Per molti e molti anni mi sono resa conto che dovevo fare un vero e proprio sforzo per appendere quei dannati vestiti nell’armadio, ed ora qualche volta cedo alla tentazione di lasciarli sulla sedia (che ho volutamente messo nel guardaroba 😉 ) ma non oltre un giorno o due, perché voglio evitare di ritrovarmi nel caos….

E adesso, con grande soddisfazione, leggiamo che non siamo stati dei bambini fuori dalla norma (come hanno tentato di farci credere) ma che chi è disordinato è più creativo, capace di trovare soluzioni, geniale ed intelligente! Peccato che le ricerche scientifiche siano arrivate solo ora (per quel poco che ne so) a trarre queste conclusioni, e che i bimbi vengano comunque tartassati in casa ed a scuola per la loro mancanza di ordine…..

BOLLE SAPONE

Ho avuto delle clienti, nel Coaching, che erano soggette a delle crisi notevoli quando qualcosa (a casa o in ufficio) non era al posto giusto. Una, ad esempio, litigava con il marito (che definiva “superficiale”) perché pretendeva di portarla a fare delle passeggiate il sabato e la domenica, per tenere vivo il loro rapporto di coppia, senza rendersi conto del fatto che lei aveva da pulire la cucina e da stirare, avendo passato la settimana intera a lavorare. L’ho invitata a riflettere su quale fosse la cosa più importante per lei, se la pulizia della casa o il suo rapporto di coppia, e se fosse disposta a “giocarsi” il marito pur di avere una casa scintillante.

Non avere fatto ordine e pulizia esteriore rende alcune persone ancora vittime del giudizio espresso dalla mamma (la maggior parte delle volte) per cui sentono che in loro “qualcosa non va”. “Non mi sento a posto” se non ho rifatto il letto, o pulito i vetri, o lavato le tende, o “dato una passata ai pavimenti” o stirato tutto a dovere, sono ancora frasi che noi donne sentiamo ripetere spesso dalle amiche.

C’è un confine molto sottile tra il vivere nella pulizia ed in modo civile, e l’ossessione che alcuni provano per l’ordine ed il sistemare le cose “in un certo modo”. E’ importante verificare quanto l’esigenza di controllare o di sentirsi a posto sia indice di mancanza di stima e rispetto di sé, e quanto limiti nel vivere una vita soddisfacente.

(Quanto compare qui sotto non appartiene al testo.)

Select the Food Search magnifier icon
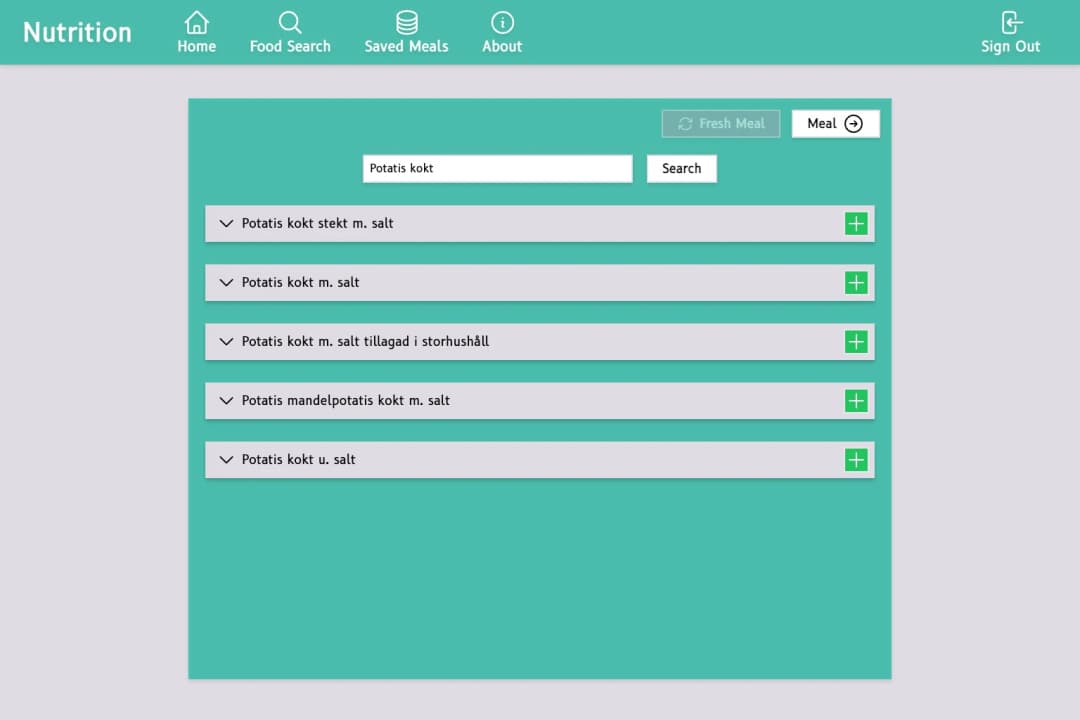 pyautogui.click(x=290, y=20)
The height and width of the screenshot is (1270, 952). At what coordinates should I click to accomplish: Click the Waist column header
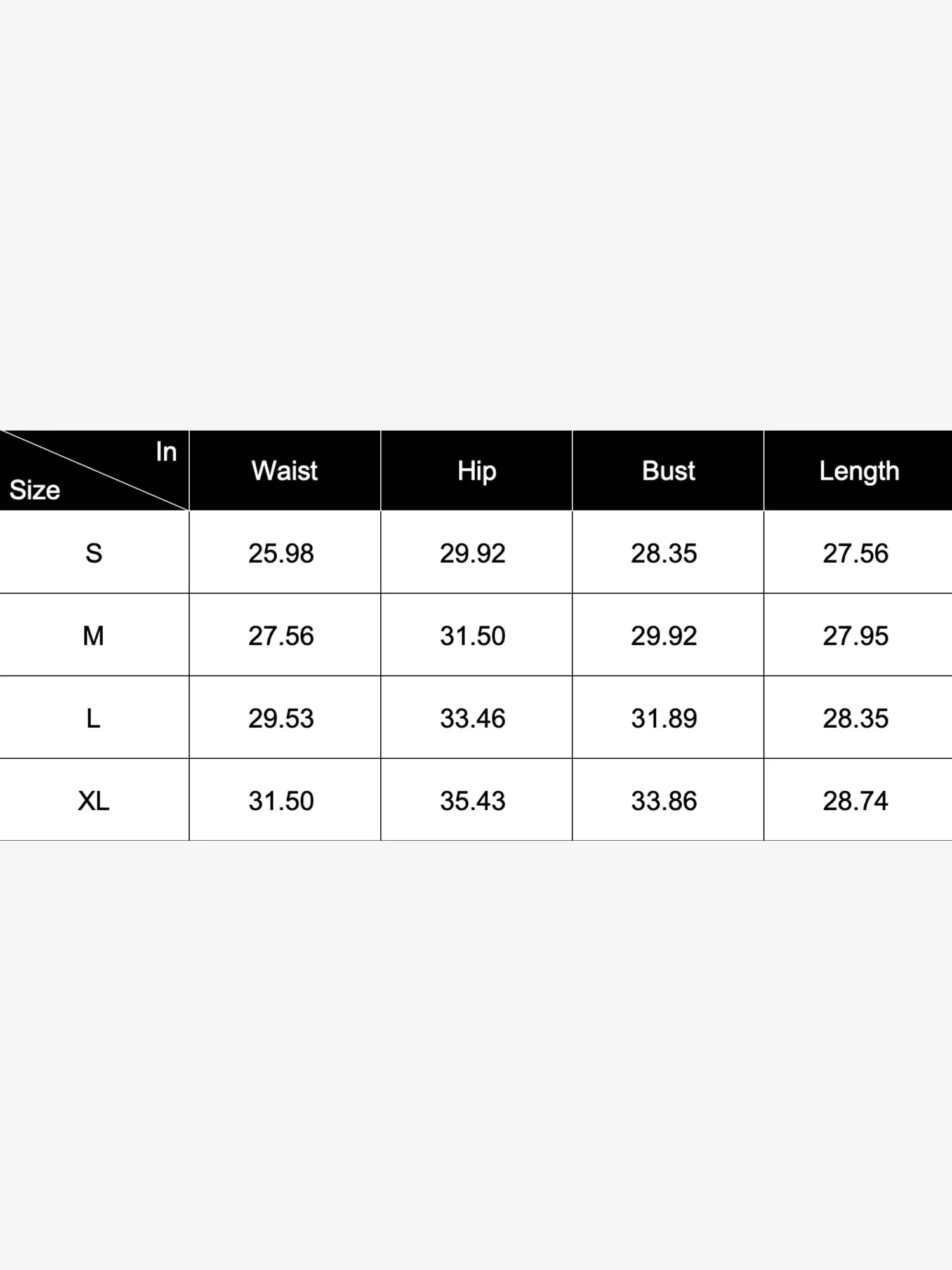[x=284, y=471]
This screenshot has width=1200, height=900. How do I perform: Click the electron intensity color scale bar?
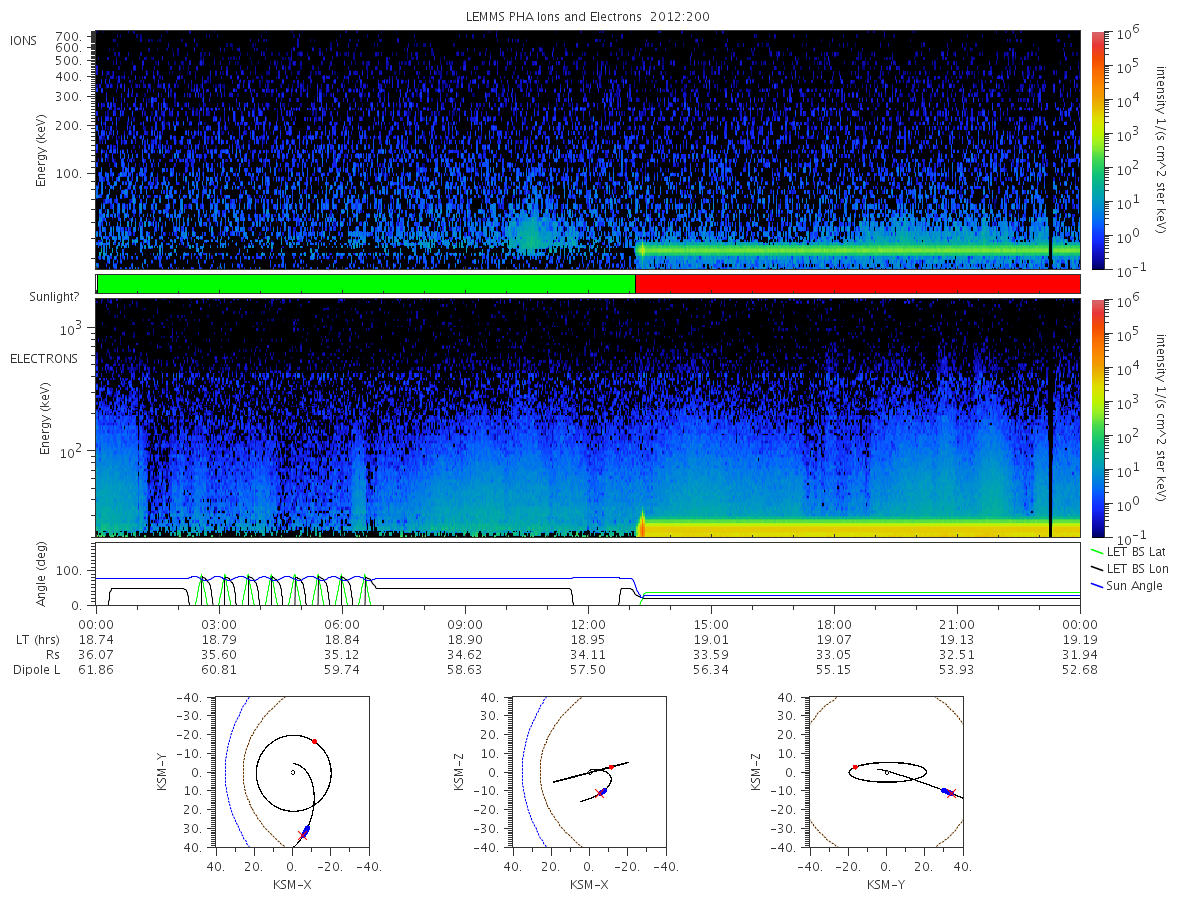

Oggi evito di entrare in camera di mio figlio, che è totalmente responsabile di ciò che vi avviene, ed è contento di esserlo. Mantengo la casa pulita ed in ordine quel tanto che ritengo necessario e colgo tutte le occasioni che mi capitano (diciamo pure che le creo!) per uscire e frequentare altre persone, senza nessun senso di colpa se non faccio in tempo a sistemare qualcosa che posso fare al mio ritorno.

Sono contenta della vena creativa che, ora, mi riconosco, e che si sta manifestando sempre di più……che sia dovuta al disordine ed al caos che sentivo in me e creavo da piccola????